“I love a good omelette in the morning before I play, but afterwards it’s always something different.”
– Brooke Henderson
“I like oats for breakfast. I am pretty much guaranteed to find them in any country I am racing in and I like to train with what I would race on. Plus, you can make them as simple or fun as you want with berries, nuts and yogurt. On the bike, Kit’s Organic bars from Clif Bar are my favourite and Clif Shot gels for racing. After, I love a poached egg on salad – is that weird? – with good bread.”
– Catharine Pendrel
“Before, I eat breakfast food (eggs, bacon, toast, yogurt muesli). After, I eat lunch food (turkey sandwich, salad, bar).”
– Brianne Theisen-Eaton
“Usually after a workout, I eat baby food because it’s a good snack and also it’s very healthy. I like it.”
– Jennifer Abel (Photo by Vincent Graton)
“After a workout, I love to have a smoothie with protein powder. I mix strawberries, mangoes and almond milk. So that’s what I do after a hard training – a weight training. Before, if it’s in the morning I’ll have breakfast, oatmeal, egg white omelet, with a coffee and right before I compete I’ll have a little bit of fruit to keep me energized. I love coffee in the morning and afternoon right before my second session so I can survive until my training! I develop my food routine a long time ago and I love to stick to it – not only because I just love eating what I’m eating right now, but to be stable, it can’t be different all the time. So I’m trying to look for stability. ”

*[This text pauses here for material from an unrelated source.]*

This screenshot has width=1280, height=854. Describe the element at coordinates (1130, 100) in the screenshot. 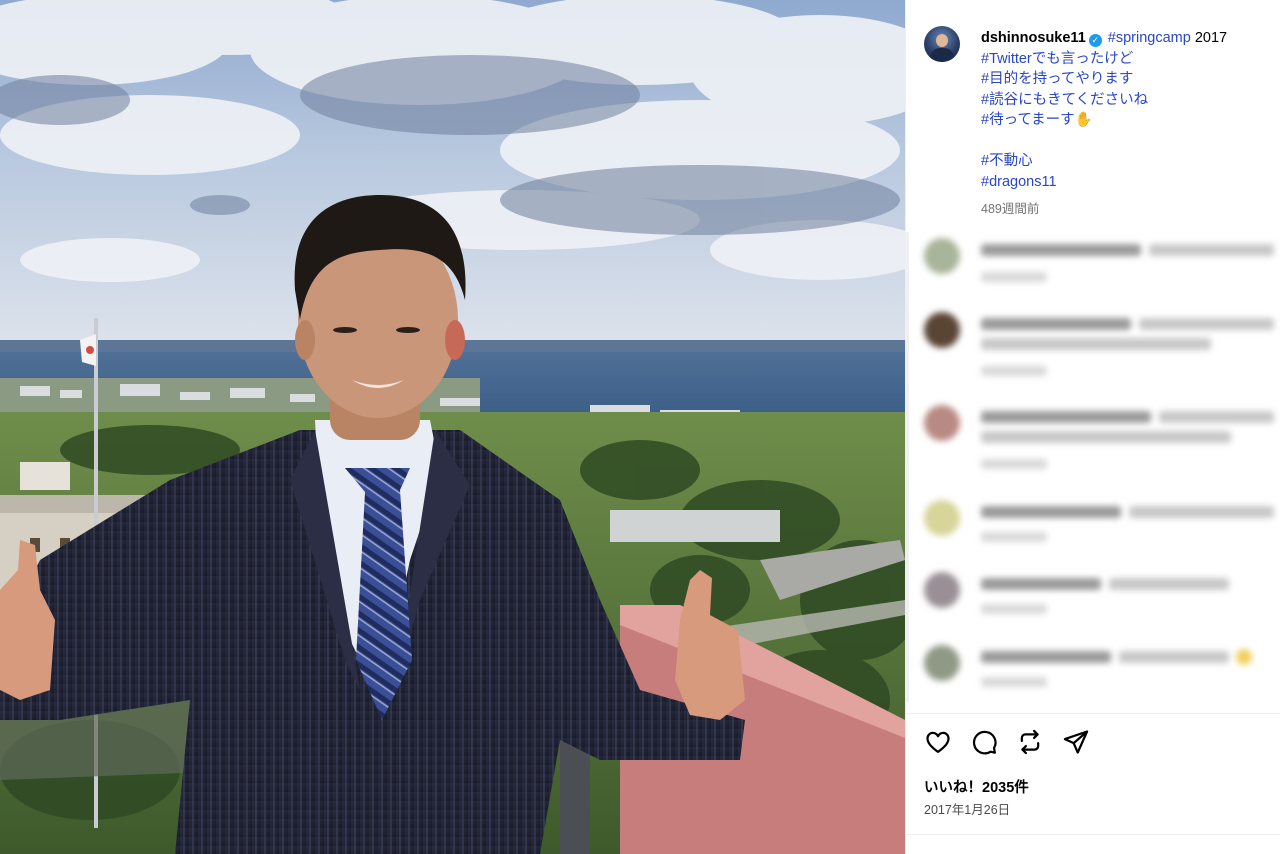

I see `hashtag-link: #読谷にもきてくださいね` at that location.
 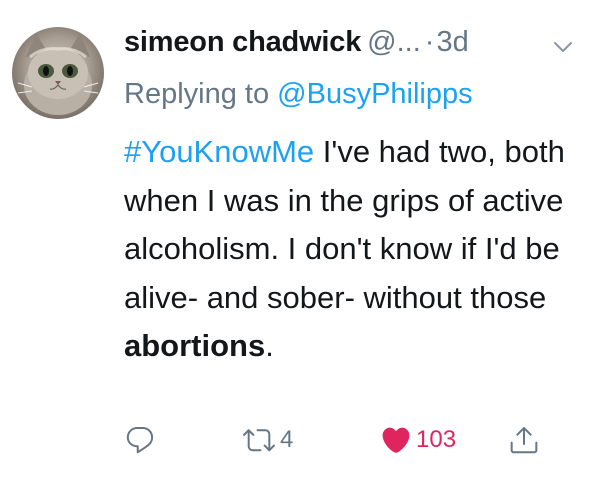 I want to click on retweet-button: 4, so click(x=268, y=440).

– Roseline Filion (Photo by Steph Polic)
Canadian Olympic hurdler Sarah Wells, who has a new clothing collection at Winners
“Before big workouts I always eat a peanut butter and banana sandwich. It’s digested easily and is my comfort food. Post-workout I need to make sure I get enough protein – 30 grams, a clean carb like sweet potato and lots of green veggies.”